_ЗАДАНИЕ A:_ Назовите всех монархов, которые упомянуты по имени в тексте о фаворитах и советниках при монархах.
_ЗАДАНИЕ B:_ Какой музей, согласно тексту о фаворитах и советниках при монархах, был создан на основе коллекции герцога Лермы?

Так, герцог Бекингем был фаворитом английского короля Якова I, однако не потерял своего особого положения и при его сыне Карле I. В испанской традиции существовала особая должность — «валидо», которому монарх неофициально передавал многие властные полномочия, полностью полагаясь на выбранного первого «министра» и советника. Такую роль сыграл, например, герцог Лерма при Филиппе III, который, несмотря на многочисленные коррупционные скандалы и открытую продажу государственных должностей, накопил такие огромные личные богатства (44 миллиона дукатов), что решил потратить их, собрав большую коллекцию живописи и других произведений искусства. Коллекция Лермы впоследствии станет основой для создания Национального музея Прадо.
Сложившаяся в России иерархическая структура взаимоотношений монарха со своими подданными строилась по образцу восточных деспотий, когда вокруг царя формировался неофициальный государственный орган, наделявшийся совещательными полномочиями, которые, правда, были существенно ограничены личной склонностью или недовольством монарха. Такими органами были и «Избранная рада» в начале царствования Ивана Грозного, и «Негласный комитет» в первые годы правления Александра I. И в том, и в другом случае, деятельность этих организаций связывалась в общественном сознании с надеждами на либерализацию власти и ослабление тенденций централизованного управления страной.

Фрагмент набора данных:
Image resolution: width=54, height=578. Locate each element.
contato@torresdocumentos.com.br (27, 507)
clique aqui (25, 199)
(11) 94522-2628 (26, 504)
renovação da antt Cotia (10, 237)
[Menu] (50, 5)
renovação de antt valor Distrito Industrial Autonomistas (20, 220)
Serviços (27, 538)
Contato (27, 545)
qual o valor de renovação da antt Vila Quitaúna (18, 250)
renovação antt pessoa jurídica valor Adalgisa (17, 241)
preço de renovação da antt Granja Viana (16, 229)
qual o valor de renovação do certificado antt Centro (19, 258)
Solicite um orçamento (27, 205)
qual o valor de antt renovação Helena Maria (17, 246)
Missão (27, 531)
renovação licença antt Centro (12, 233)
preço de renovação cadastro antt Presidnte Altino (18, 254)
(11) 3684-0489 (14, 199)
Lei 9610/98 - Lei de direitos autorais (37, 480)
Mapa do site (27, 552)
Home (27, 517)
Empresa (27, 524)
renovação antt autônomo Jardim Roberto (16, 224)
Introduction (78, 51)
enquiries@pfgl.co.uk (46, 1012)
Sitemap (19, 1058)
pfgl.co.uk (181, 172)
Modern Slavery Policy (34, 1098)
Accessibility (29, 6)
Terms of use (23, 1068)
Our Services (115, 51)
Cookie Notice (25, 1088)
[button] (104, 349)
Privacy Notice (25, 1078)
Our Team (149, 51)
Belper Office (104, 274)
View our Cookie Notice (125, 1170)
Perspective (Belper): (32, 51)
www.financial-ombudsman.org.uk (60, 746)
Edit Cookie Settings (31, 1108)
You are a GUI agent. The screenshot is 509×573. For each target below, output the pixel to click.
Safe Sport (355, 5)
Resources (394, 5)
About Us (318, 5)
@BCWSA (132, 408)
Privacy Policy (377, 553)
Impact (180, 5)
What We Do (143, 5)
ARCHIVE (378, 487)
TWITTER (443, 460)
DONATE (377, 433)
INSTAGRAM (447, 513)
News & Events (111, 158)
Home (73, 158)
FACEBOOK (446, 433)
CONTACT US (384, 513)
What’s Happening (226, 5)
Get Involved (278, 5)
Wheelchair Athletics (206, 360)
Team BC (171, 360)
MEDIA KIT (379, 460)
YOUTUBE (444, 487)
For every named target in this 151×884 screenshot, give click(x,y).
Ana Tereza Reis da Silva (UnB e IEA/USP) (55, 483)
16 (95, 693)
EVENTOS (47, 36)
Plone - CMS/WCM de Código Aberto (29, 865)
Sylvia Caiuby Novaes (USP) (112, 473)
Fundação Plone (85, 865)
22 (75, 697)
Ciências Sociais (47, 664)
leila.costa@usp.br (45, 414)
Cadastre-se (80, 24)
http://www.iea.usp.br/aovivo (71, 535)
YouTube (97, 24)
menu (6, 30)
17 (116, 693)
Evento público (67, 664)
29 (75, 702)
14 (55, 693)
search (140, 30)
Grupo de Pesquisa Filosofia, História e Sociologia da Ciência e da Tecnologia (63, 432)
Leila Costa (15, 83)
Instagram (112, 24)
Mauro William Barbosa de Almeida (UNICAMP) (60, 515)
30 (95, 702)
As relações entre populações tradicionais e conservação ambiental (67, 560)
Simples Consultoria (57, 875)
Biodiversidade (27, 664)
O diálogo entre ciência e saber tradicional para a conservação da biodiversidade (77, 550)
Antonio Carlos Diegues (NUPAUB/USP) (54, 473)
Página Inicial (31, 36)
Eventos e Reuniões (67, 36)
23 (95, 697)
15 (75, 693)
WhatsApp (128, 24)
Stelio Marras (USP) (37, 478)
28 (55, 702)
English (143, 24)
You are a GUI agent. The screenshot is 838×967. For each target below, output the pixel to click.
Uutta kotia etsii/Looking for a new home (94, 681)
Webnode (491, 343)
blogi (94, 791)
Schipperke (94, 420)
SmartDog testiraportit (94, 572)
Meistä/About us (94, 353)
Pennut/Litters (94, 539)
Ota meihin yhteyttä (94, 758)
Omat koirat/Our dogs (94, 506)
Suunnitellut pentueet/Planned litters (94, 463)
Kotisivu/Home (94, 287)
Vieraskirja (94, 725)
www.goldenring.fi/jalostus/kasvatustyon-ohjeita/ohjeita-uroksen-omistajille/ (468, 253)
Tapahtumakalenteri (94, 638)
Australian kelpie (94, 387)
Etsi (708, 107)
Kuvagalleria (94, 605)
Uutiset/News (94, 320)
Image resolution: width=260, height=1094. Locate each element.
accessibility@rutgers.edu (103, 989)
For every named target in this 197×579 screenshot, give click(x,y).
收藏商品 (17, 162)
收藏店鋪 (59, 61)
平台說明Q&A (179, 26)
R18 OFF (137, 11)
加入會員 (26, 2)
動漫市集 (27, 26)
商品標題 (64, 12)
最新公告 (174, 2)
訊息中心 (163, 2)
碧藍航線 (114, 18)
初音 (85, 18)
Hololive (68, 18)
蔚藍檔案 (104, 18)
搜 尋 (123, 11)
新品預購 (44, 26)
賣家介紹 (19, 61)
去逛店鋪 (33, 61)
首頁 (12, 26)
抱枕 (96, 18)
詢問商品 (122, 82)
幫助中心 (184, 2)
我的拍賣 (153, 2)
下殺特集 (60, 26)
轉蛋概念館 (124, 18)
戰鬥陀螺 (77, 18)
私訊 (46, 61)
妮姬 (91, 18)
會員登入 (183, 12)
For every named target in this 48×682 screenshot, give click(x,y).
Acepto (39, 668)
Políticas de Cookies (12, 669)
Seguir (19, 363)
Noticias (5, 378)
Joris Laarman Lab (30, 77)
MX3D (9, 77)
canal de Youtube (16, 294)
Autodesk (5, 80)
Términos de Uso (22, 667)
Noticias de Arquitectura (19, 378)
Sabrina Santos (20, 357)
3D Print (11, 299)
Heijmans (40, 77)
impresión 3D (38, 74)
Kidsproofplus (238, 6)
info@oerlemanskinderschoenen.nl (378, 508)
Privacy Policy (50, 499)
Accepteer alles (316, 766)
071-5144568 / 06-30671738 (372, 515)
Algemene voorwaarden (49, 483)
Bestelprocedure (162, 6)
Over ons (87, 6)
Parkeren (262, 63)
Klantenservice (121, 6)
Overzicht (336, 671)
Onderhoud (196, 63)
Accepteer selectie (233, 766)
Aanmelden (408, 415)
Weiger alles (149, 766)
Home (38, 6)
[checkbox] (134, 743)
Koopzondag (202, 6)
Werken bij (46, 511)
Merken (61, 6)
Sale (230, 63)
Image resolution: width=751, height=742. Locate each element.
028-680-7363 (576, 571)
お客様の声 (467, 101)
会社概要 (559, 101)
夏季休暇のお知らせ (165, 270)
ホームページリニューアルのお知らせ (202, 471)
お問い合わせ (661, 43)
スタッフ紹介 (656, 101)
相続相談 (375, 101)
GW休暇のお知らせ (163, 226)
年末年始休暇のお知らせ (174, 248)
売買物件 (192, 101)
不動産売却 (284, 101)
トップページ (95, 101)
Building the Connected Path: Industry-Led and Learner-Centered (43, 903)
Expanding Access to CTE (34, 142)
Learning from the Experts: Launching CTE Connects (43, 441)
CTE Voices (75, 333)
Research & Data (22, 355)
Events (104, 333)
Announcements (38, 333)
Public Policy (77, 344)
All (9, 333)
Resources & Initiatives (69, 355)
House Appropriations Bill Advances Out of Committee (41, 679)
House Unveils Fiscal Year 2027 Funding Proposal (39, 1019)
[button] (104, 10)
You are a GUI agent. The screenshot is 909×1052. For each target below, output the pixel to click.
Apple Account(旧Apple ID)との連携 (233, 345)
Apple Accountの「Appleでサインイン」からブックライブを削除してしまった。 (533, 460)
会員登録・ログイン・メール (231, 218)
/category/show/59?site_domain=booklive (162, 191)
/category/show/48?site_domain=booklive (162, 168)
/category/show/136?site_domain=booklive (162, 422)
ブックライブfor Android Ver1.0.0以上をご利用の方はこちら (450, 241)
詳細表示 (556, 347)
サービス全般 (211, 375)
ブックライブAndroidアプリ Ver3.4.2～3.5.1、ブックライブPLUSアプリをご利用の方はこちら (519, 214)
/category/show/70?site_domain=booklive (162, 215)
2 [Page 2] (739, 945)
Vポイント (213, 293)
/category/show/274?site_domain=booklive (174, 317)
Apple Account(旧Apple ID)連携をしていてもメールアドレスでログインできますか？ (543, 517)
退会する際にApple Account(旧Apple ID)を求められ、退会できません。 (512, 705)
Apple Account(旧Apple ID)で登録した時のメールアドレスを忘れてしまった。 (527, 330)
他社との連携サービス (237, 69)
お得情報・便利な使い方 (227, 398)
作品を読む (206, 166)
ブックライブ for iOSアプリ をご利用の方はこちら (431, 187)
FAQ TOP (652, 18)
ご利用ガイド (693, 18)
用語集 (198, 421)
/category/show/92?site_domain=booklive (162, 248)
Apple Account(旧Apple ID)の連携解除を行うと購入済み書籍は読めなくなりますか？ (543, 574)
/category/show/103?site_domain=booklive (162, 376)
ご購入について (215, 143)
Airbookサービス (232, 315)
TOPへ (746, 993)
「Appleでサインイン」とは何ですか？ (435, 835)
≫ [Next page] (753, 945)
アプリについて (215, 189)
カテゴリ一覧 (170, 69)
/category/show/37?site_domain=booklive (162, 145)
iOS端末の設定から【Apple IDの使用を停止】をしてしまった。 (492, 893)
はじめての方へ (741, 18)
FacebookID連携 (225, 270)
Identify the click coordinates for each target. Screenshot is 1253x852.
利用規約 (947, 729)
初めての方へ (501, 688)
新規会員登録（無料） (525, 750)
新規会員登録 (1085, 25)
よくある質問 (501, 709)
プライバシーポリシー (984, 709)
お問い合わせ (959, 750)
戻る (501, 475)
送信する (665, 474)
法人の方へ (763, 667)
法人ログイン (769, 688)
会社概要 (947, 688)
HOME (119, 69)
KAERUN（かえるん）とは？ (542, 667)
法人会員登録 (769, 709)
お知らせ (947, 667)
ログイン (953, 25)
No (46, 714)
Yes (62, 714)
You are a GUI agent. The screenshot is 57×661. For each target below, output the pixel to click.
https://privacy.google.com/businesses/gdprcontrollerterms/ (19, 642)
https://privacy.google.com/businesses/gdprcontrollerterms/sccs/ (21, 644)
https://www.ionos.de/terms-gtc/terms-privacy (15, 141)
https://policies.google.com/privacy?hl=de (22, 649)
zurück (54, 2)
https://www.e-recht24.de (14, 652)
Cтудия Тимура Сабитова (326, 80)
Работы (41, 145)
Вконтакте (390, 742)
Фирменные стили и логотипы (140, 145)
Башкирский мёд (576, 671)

_РЕШЕНИЕ A:_ Яков I, Карл I, Филипп III, Иван Грозный, Александр I.

_РЕШЕНИЕ B:_ Национальный музей Прадо.